Given a sequence of bounded operators $\{T(t)\}_{t\ge0}$ defined on the Banach space $C_0(\mathbb R^d)$ equipped with the supremum norm $|f|_0:=\sup_{x\in\mathbb R^d}|f(x)|$. Suppose $$\int_0^\infty \|T(t)\|dt<\infty,\tag{1}$$ where $\|\cdot\|$ is the operator norm.

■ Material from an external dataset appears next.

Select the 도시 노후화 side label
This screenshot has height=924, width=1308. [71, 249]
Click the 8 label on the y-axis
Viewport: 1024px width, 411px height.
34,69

Now I have three operators
\begin{align} A &:=\int_0^\infty T(t) dt, \\ Bf &:=\int_0^\infty T(t)f dt, \quad \forall f\in C_0(\mathbb R^d), \\ Cf(x) &:=\int_0^\infty T(t)f(x) dt,\quad \forall f\in C_0(\mathbb R^d), x\in\mathbb R^d, \end{align}
where the integral in $A$ is the Bochner integral defined on the Banach space $(\mathcal L(C_0(\mathbb R^d)),\|\cdot\|)$ of all bounded operators on $C_0(\mathbb R^d)$, the integral in $B$ is the Bochner integral defined on the Banach space $(C_0(\mathbb R^d),|\cdot|_0)$.
I know that these three operator are all well-defined bounded operators on $C_0(\mathbb R^d)$ by the condition $(1)$, but are they equal: $A=B=C$?
Any Bochner integral is also a Pettis integral. Since $T \to Tf$ is a continuous linear map on $L(C_0(\mathbb R^{d})$ it follows that $A=B$. Similarly, continuity of $T \to T(f(x))$ proves that $A=C$.